- **Task description**
Copy out the listing word for word, from the line containing "Image resolution: width=1456" through the line containing "Action: point(589,739)", keeping both of those lines and leaving out the pictures.

- **Records shown**

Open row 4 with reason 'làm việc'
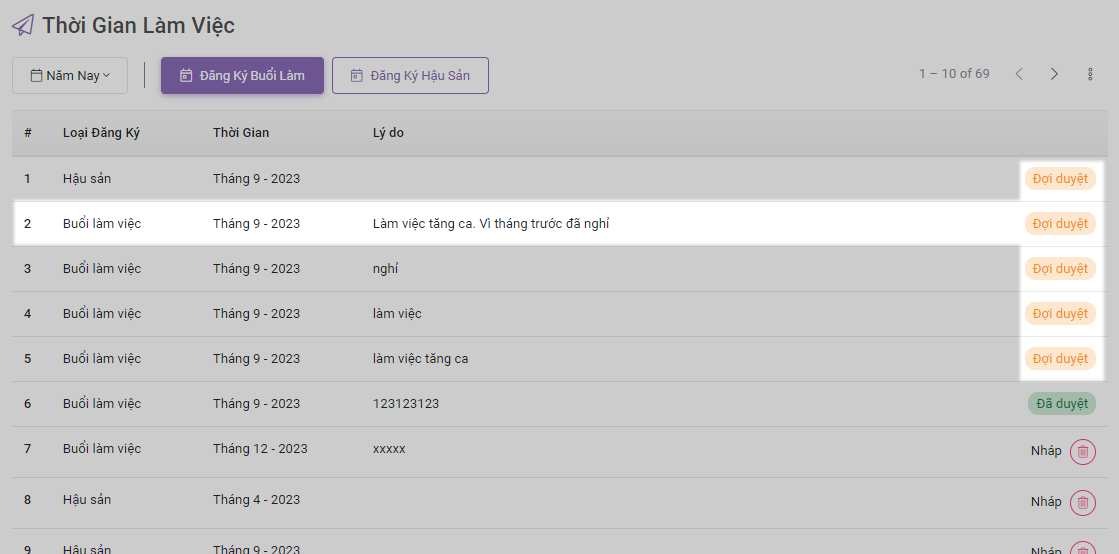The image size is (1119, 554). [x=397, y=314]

* * *

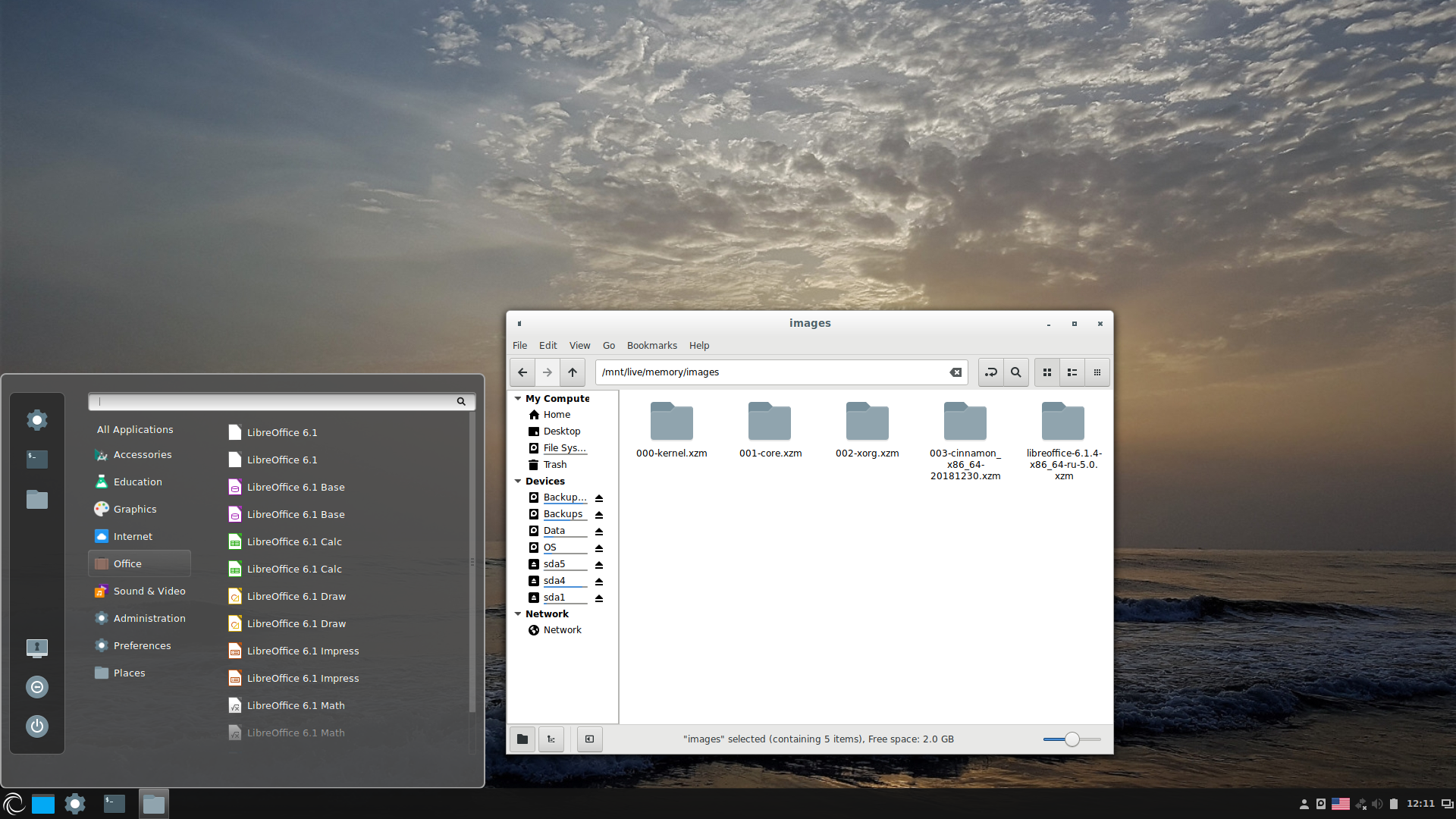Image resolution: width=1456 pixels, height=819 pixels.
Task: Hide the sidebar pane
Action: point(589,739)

- **Right answer**
Image resolution: width=1456 pixels, height=819 pixels.
Task: Hide the sidebar pane
Action: point(589,739)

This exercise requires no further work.